During the public comment time, a few citizens testified in favor of the proposed ordinances. One University District resident complained about neighbors being exposed to marijuana smoke emanating from other people's homes and about the ease of illegally buying marijuana. With his testimony he submitted marijuana that he had purchased while waiting for the bus to get to the meeting.
A Metro bus driver complained about feeling light-headed after some riders blew marijuana smoke in his face. This impairment requires that he pull the bus to the curb and call for a replacement.

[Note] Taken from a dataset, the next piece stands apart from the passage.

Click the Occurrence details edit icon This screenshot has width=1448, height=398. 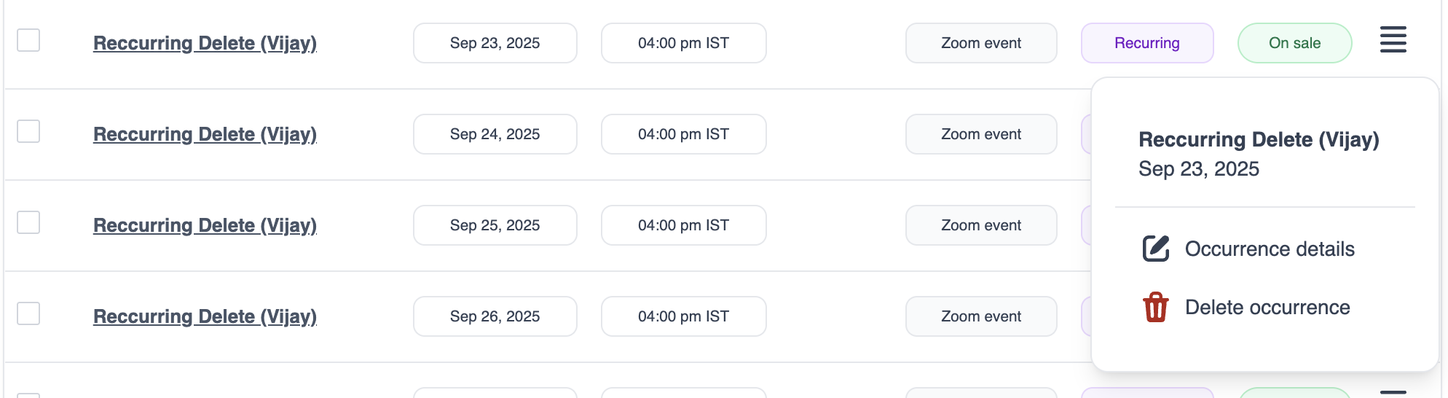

A Metro bus rider stated that she suffers from asthma and has had to get off buses when other riders either smoke marijuana on the bus or enter the bus reeking of marijuana smoke.
Two drafted ordinances are being considered. One would address the part of I-502 that prohibits marijuana use in view of the public and the other would update the ordinance prohibiting public tobacco smoking to include marijuana smoking.
When asked about enforcing the no public use law, Seattle Police Sergeant Sean Whitcomb said that Police Chief Pugel's number one goal is education. He added that, if needed, having a ticket is a good enforcement tool.
When Councilmember Sally Bagshaw asked about marijuana use in bus shelters, the City Attorney said that there is a jurisdictional issue (King County has jurisdiction over buses while the County and SPD share jurisdiction over shelters) and he will continue to work with Sheriff John Urquhart on the issue.